3. (CESPE/AGU/Advogado/2009) Considere que Platão, governador de estado da Federação, tenha nomeado seu irmão, Aristóteles, que possui formação superior na área de engenharia, para o cargo de secretário de estado de obras. Pressupondo-se que Aristóteles atenda a todos os requisitos legais para a referida nomeação, conclui-se que esta não vai de encontro ao posicionamento adotado em recente julgado do STF.

34. (CESPE/SEBRAE-BA/Analista/2008) A nomeação de cônjuge, companheiro, ou parente, em linha reta, colateral ou por afinidade, até o terceiro grau, inclusive, da autoridade nomeante ou de servidor da mesma pessoa jurídica, investido em cargo de direção, chefia ou assessoramento, para o exercício de cargo em comissão ou de confiança, ou, ainda, de função gratificada na administração pública direta e indireta, em qualquer dos poderes da União, dos estados, do Distrito Federal e dos municípios, compreendido o ajuste mediante designações recíprocas, viola a CF.

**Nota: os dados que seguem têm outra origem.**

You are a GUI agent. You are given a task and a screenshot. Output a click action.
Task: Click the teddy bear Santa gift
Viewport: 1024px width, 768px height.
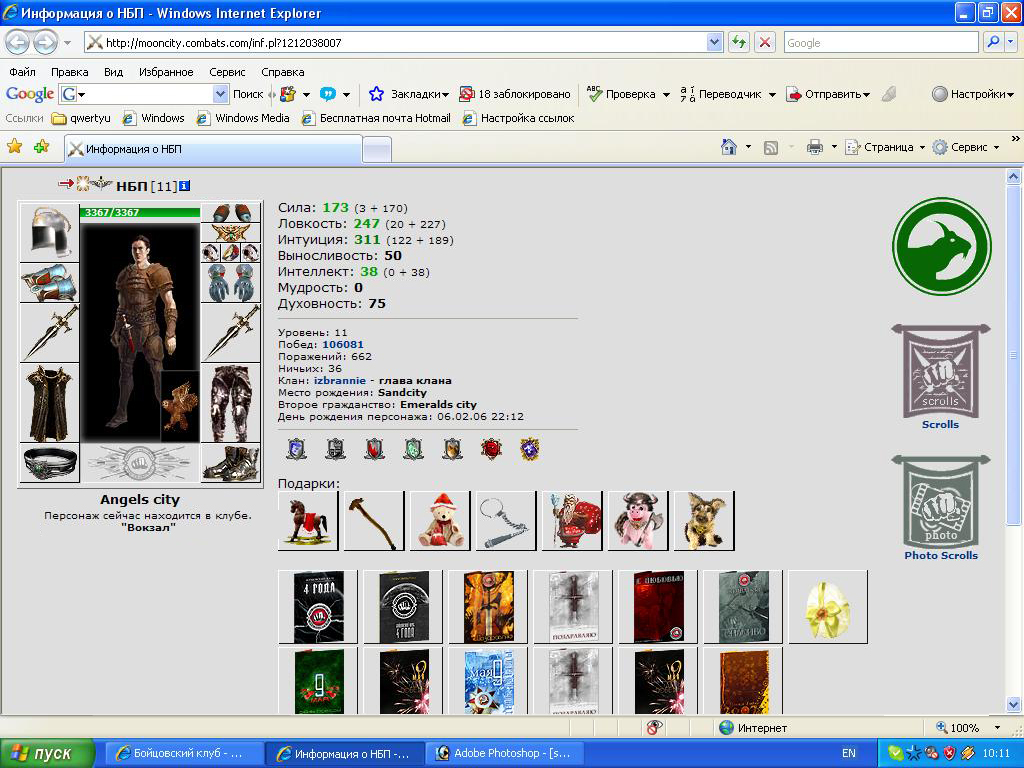440,521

35. (CESPE/IBRAM-DF/2009) Ofende os princípios constitucionais que regem a administração pública, a conduta de um prefeito que indicou seu filho para cargo em comissão de assessor do secretário de fazenda do mesmo município, que efetivamente o nomeou.

36. (CESPE/IPOJUCA/Procurador/2009) A vedação do nepotismo não exige a edição de lei formal para coibir a prática, uma vez que decorre diretamente dos princípios contidos na CF. No entanto, às nomeações para o cargo de conselheiro do Tribunal de Contas Estadual, por ser de natureza política, não se aplica a proibição de nomeação de parentes pelo governador do estado.

37. (CESPE/TCE-AC/2008) O princípio da moralidade administrativa está relacionado com o princípio da legalidade, mas pode um ato administrativo ser considerado legal, ou seja, estar em conformidade com a lei, e ser imoral.